Objectives: Nominal classification systems (gender, classifiers) are a functional means of categorisation that vary enormously across languages. Closely related Oceanic languages of Melanesia show staggering variation in their number and type of classifiers. How does the Iaai language carve up nouns into 23 semantic groups whilst the Merei language uses only two? What implications do these vastly different systems have for the cognitive representations of their related concepts? This ESRC-funded project exploits this variety to reveal the relative cognitive efficiency of gender and classifier systems, as a route to understanding optimal categorisation.

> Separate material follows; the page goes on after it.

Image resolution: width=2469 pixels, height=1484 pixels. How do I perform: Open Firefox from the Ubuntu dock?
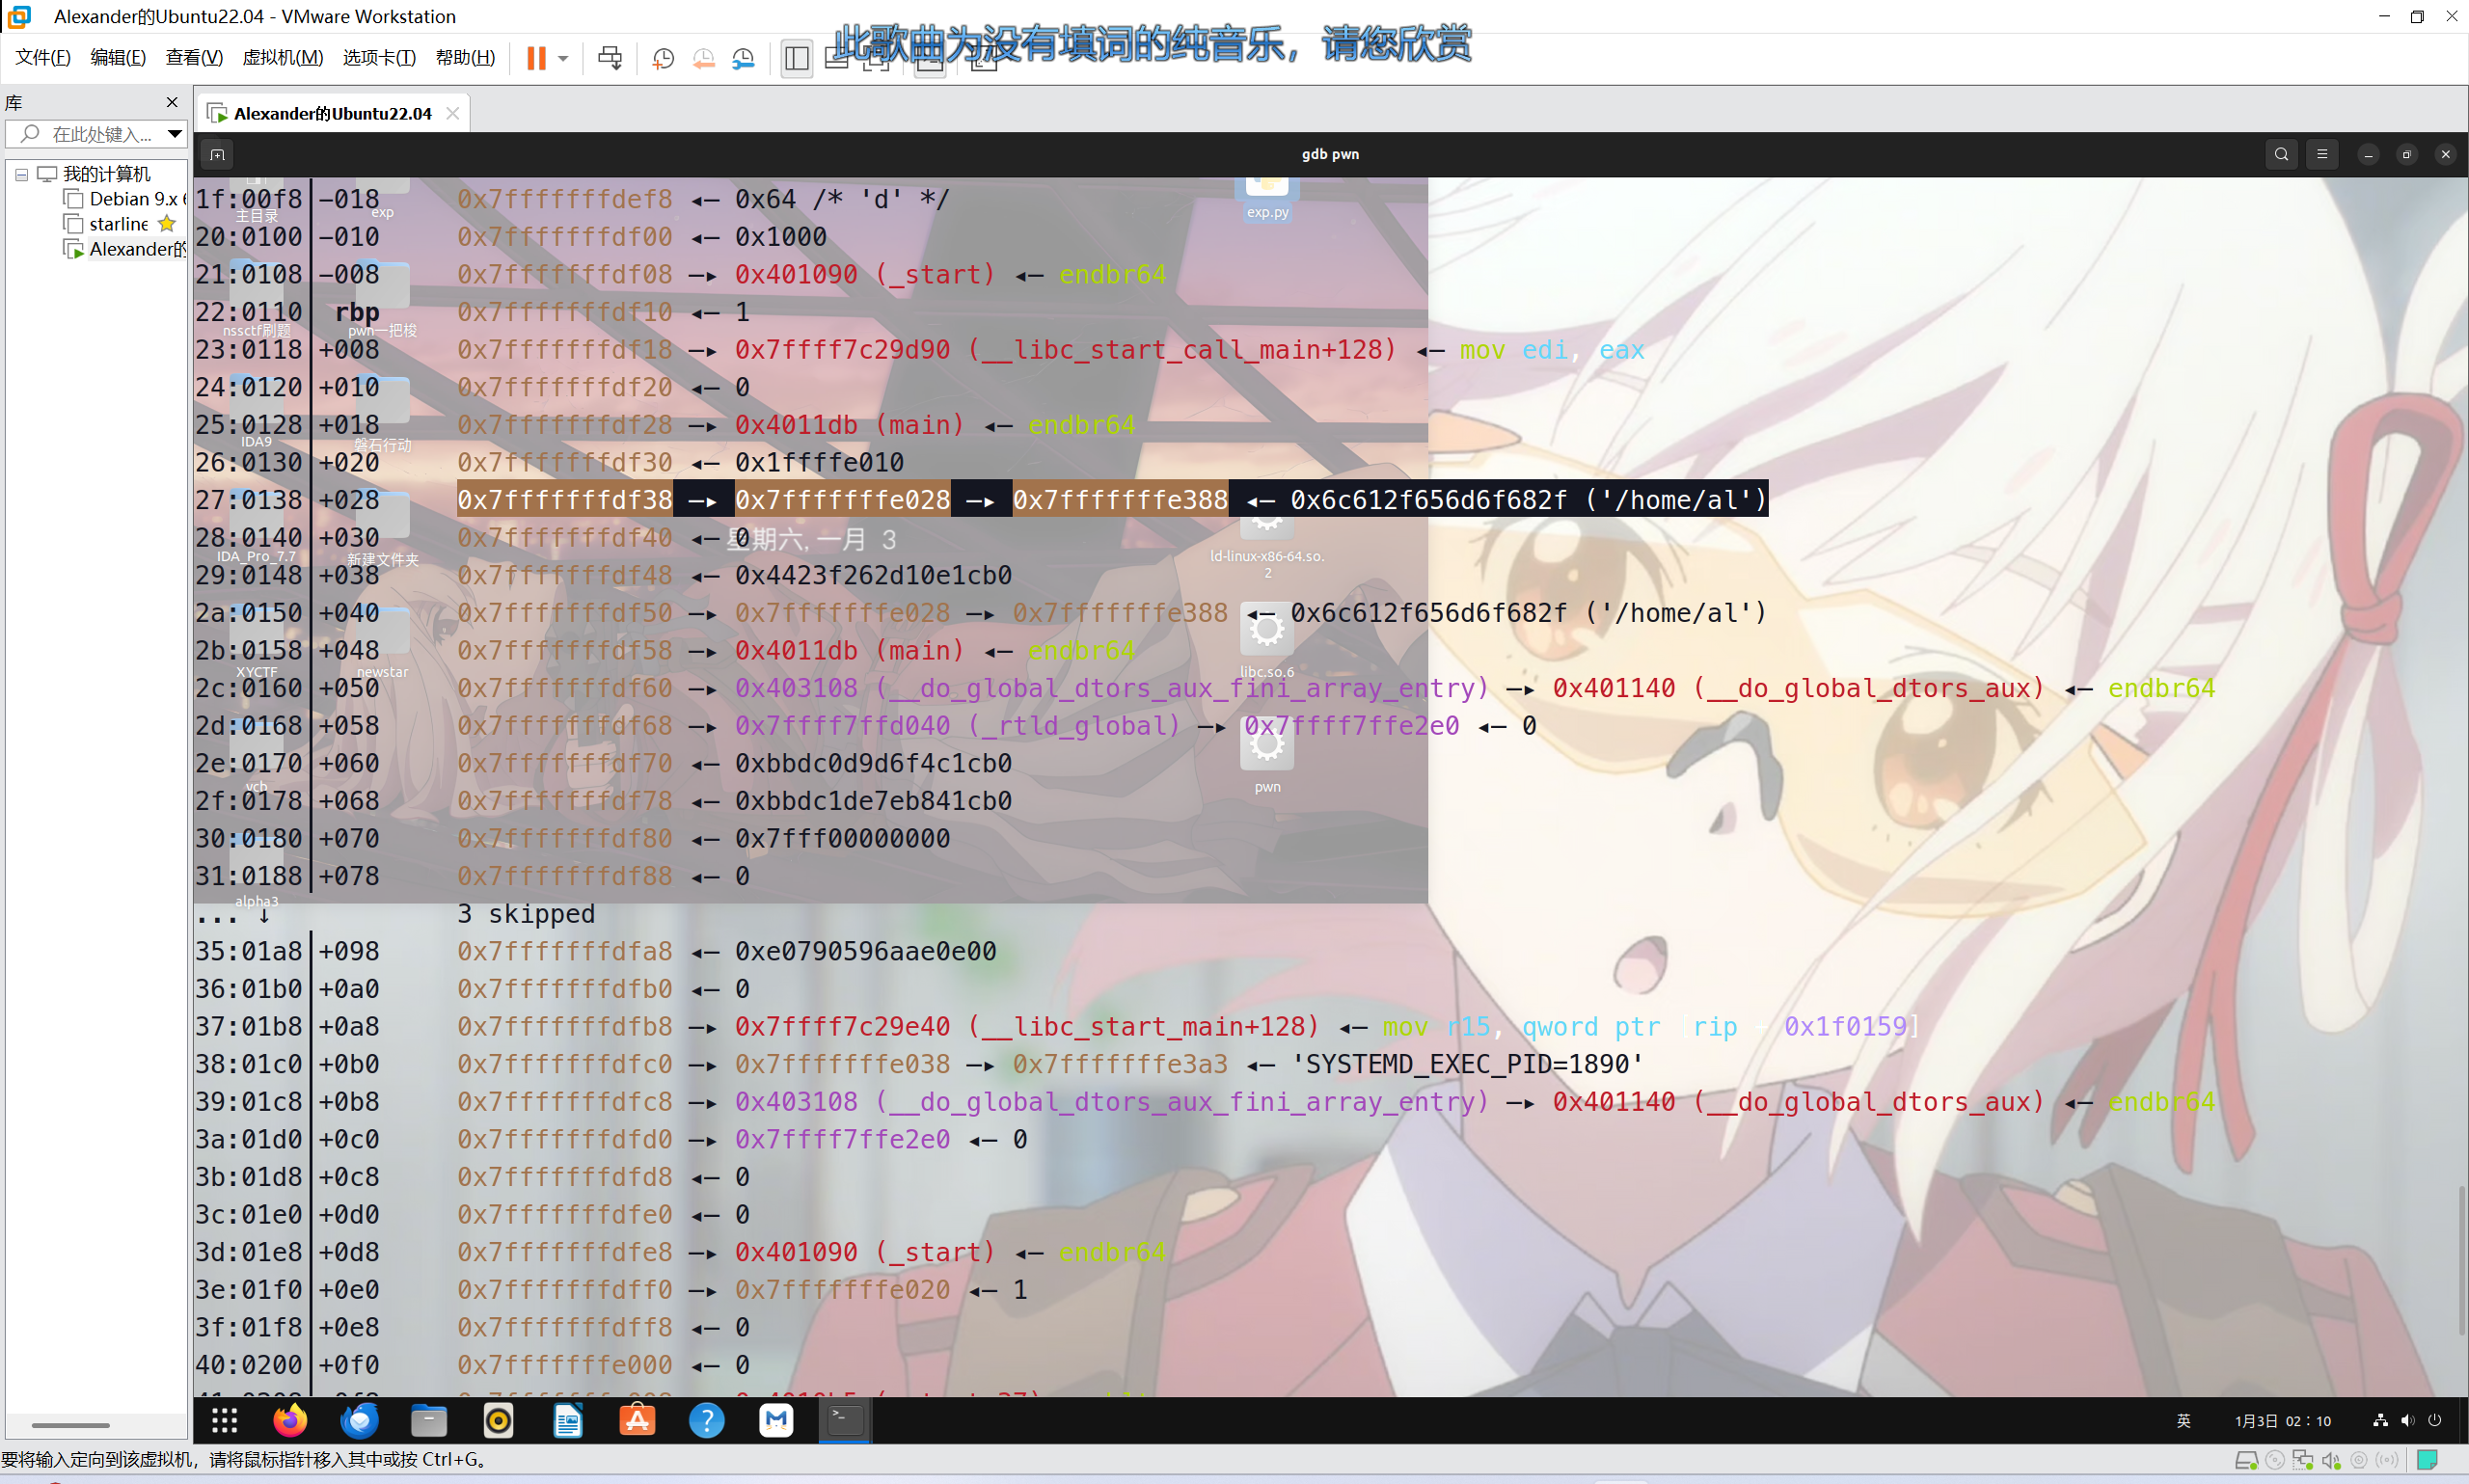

Design: We combine typological enquiry and psycholinguistic experimentation across seven complementary experiments (free listing, card sorting, video vignettes, possessive labelling, eye tracking, storyboards, category training), which compare nominal classification systems in six Oceanic languages of Vanuatu and New Caledonia.
Methods: During the first field trip to Vanuatu and New Caledonia, 132 participants (22 native speakers from each of the six languages) take part in free listing, card sorting and video vignette experiments.
Results: We present initial data from the first three experiments. Free listing establishes central members of a classifier’s semantic domains, which vary across languages. Card sorting reveals how speakers categorise relevant entities and whether conceptual groupings map onto classifiers. Finally video vignettes ascertain whether there is rigid or flexible assignment of nouns to classifiers.
Conclusions: We discuss how these experiments uncover the nature of nominal classification systems, comparing objective data across languages and experimental contexts to reveal a model for optimal categorisation.